Geothermal Heat Pumps vs. Air to Air

Why Geothermal Pumps Are So Much More Efficient

The heart of a typical geothermal system is a ground-source heat pump that cycles water through an underground piping loop. The water piped through this loop uses soil temperature to warm or cool the heat pump's refrigerant. Significantly, the heat pump is located indoors, like a furnace, which provides advantages we'll get to shortly.

While this equipment may sound exotic, its operation is fairly easy to understand when compared to that of conventional air-to-air heat pumps. A conventional heat pump is really just a central air conditioner that can reverse the flow of its refrigerant. The compressor is located outside the home, and, in the heating mode, it's able to extract some of the heat present in cold, outdoor air and deliver it indoors to a condensing coil. Unlike conventional furnaces, heat pumps don't have to create heat, they just harvest existing heat–and therein lie the savings.

Below about 10 degrees Fahrenheit, however, too little heat is present in the air and a backup heat source is needed to make up the difference, or, in many cases, take over entirely. Even within a heat pump's effective operating range, efficiency is directly tied to ambient temperature.

The colder it gets, the less heat is available and the less efficient the system becomes.
In contrast, a ground-source heat pump, with its underground piping loop, is able to tap a warmer, more stable heat source. The soil below frost level–4 ft. to 6 ft. deep–stores the sun's energy at a more or less constant level, with temperatures keyed to latitude. Subsoil temperatures range from the low 40s in the North to the low 70s in the South.

For purposes of comparison, we'll use the 55 degrees F soil temperature common to much of the central US. This area of the country suffers some extreme temperatures, but also has a fair number of mild days, so it's a reasonable choice.

With a ground temperature of 55 degrees F, the system needs to boost the heat a mere 15 to 20 degrees to reach a comfortable indoor temperature. Compare this to the 40 to 60 degrees maximum differential that an air-to-air heat pump may handle, and even greater differentials expected of standard furnaces, and the logic comes into focus pretty quickly. The only influence outside air temperature has on the equation is in the home's ability to retain heat. Houses lose heat faster on colder days, so all systems work harder in cold weather. But while a ground-source heat pump may need to run more often on these days, it doesn't run less efficiently.

The geothermal principle works about as well for air conditioning. Instead of an outdoor compressor laboring against the heat of the day having to use hot air as its heat-shedding medium, a ground-source heat pump operates indoors, using ground temperature as its starting point. The result is a 20 percent to 40 percent savings over conventional heat pumps and air conditioners.

Of course, lower soil temperatures will reduce heating efficiencies and warmer soil will cut into air-conditioning savings. On average, however, ground-source heat pumps deliver three to four times the energy they consume.
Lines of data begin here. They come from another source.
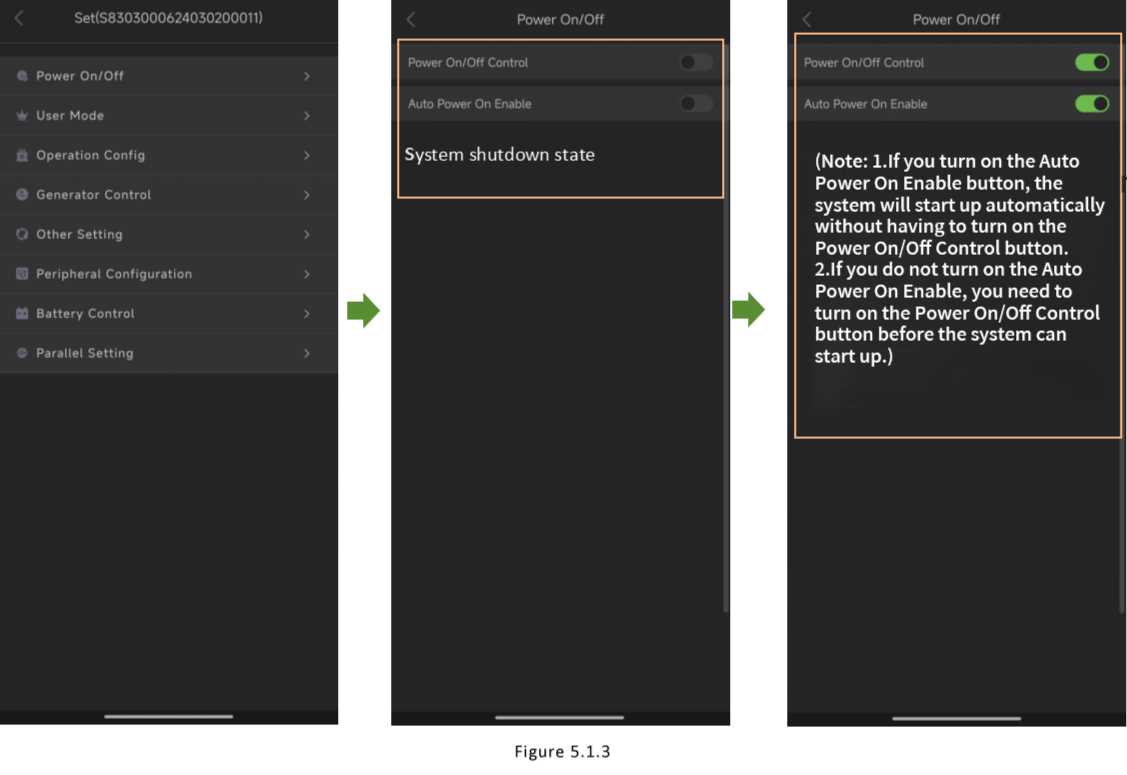Click the Power On/Off icon in settings list
1127x775 pixels.
click(x=22, y=76)
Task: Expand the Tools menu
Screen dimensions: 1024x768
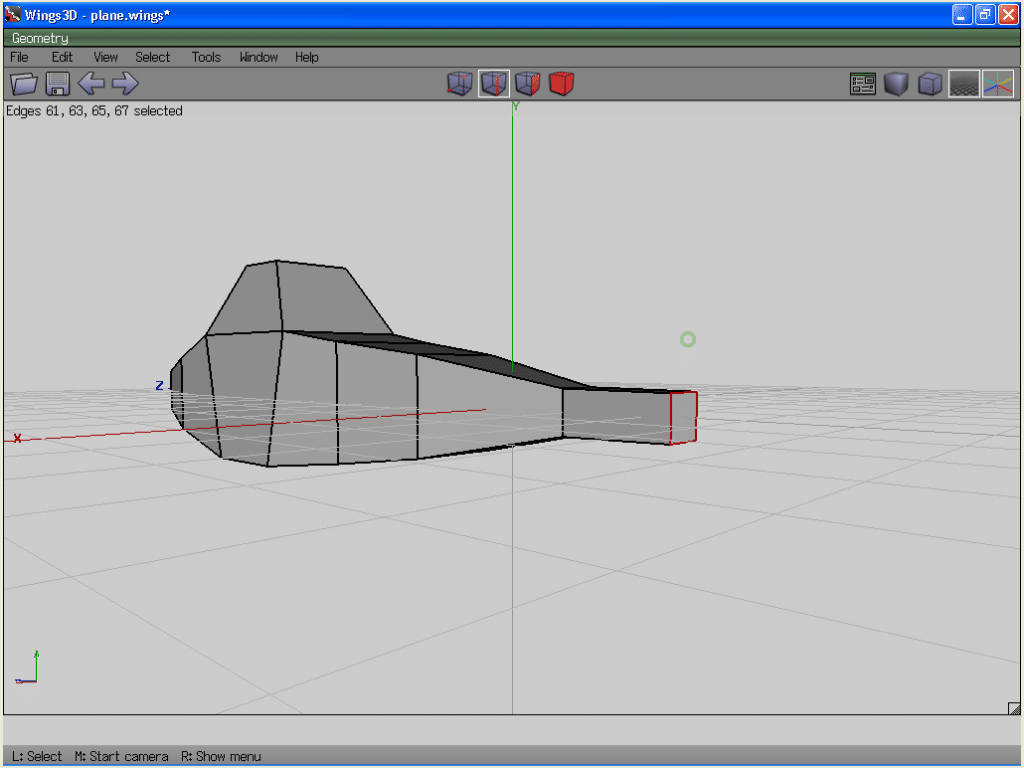Action: tap(206, 57)
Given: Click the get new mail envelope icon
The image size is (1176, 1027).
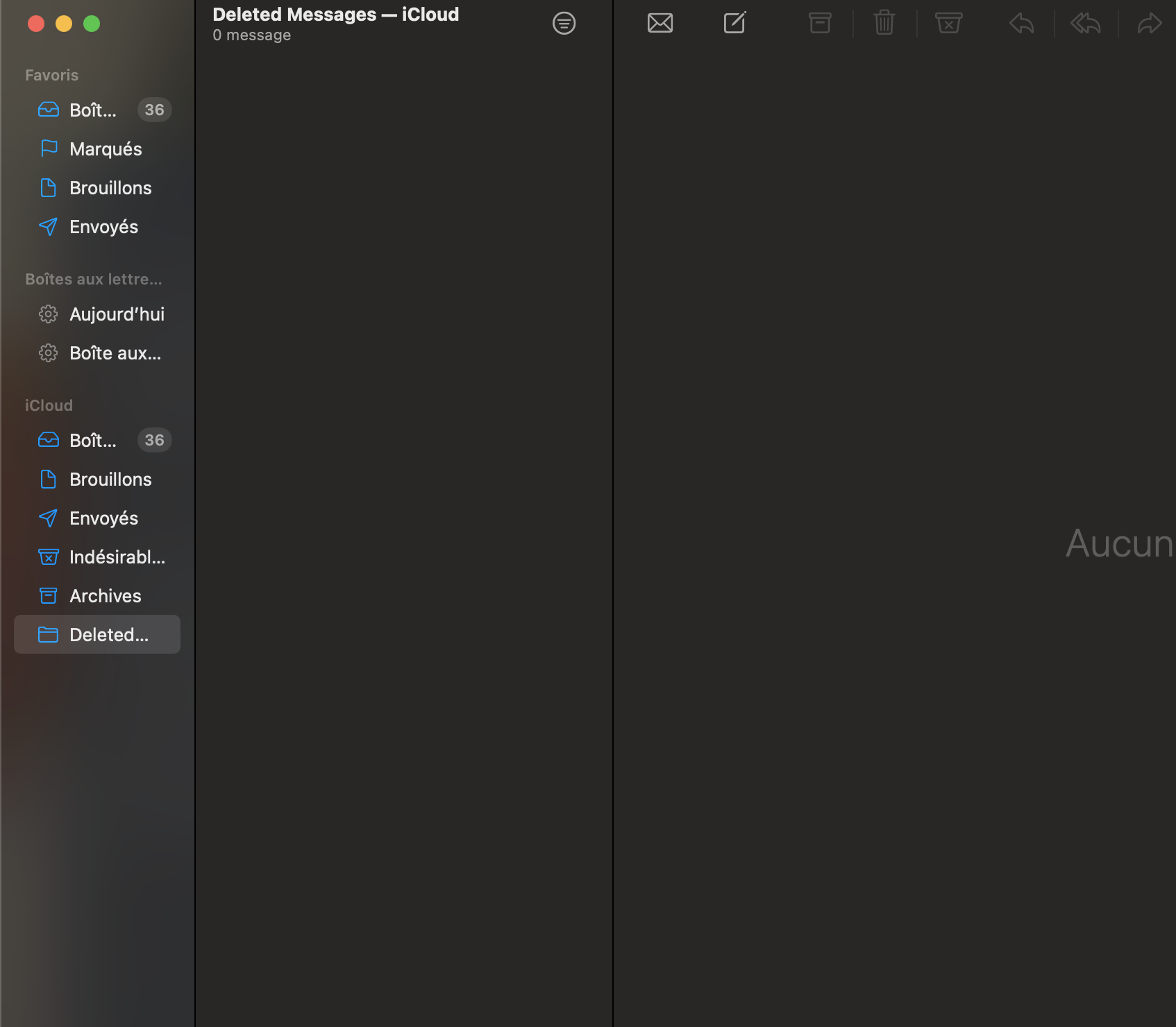Looking at the screenshot, I should (x=660, y=24).
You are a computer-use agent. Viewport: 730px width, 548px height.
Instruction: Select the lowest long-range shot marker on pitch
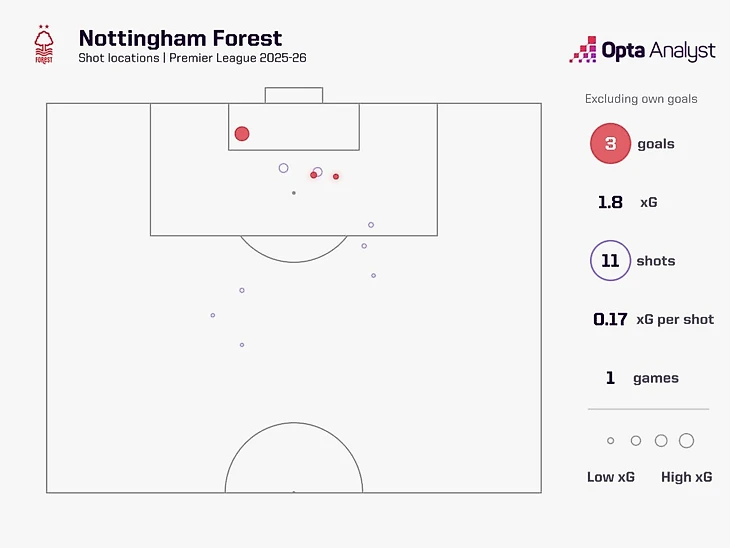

Another big difference between a standard heat pump and a ground-source pump is that a ground-source model is installed indoors. At first blush, this might seem unworkable, if only because of the noise. But these systems are quiet, almost as quiet as your refrigerator, which, after all, is really just another kind of heat pump. The noise we associate with an air-to-air unit comes from the large fan needed to pull air over the compressor coils. But ground-source compressors use water, not air, so they don't need fans. They have, instead, a quiet circulation pump and a compressor that runs at a lower pressure, both sealed in an insulated cabinet about the size of a washing machine.

This sealed environment also pays dividends in other ways. Compressor fins on outdoor units are more prone to casual damage–and the compressor fan draws in huge amounts of dirt and debris that reduce air flow and damage bearings. Further reductions in efficiency can be caused by corrosion or by an out-of-level condition that results from a settling of a compressor that's mounted on the ground. All these factors cause a compressor to work harder and run hotter, up to 450 degrees F on a really hot day, which is hot enough to do damage. Cold starts on cold days also take their toll.

But an indoor unit in its sealed chamber has none of these problems. As a result, the oldest models have been in place for 20 years and they seem to remain efficient with age. This may explain a frequently noted disparity between lab-certified efficiency ratings and field performance. In side-by-side tests comparing ground-source heat pumps to conventional heat pumps and air conditioners, the latter units gradually lose ground. In all likelihood, the difference is the environment they're installed in.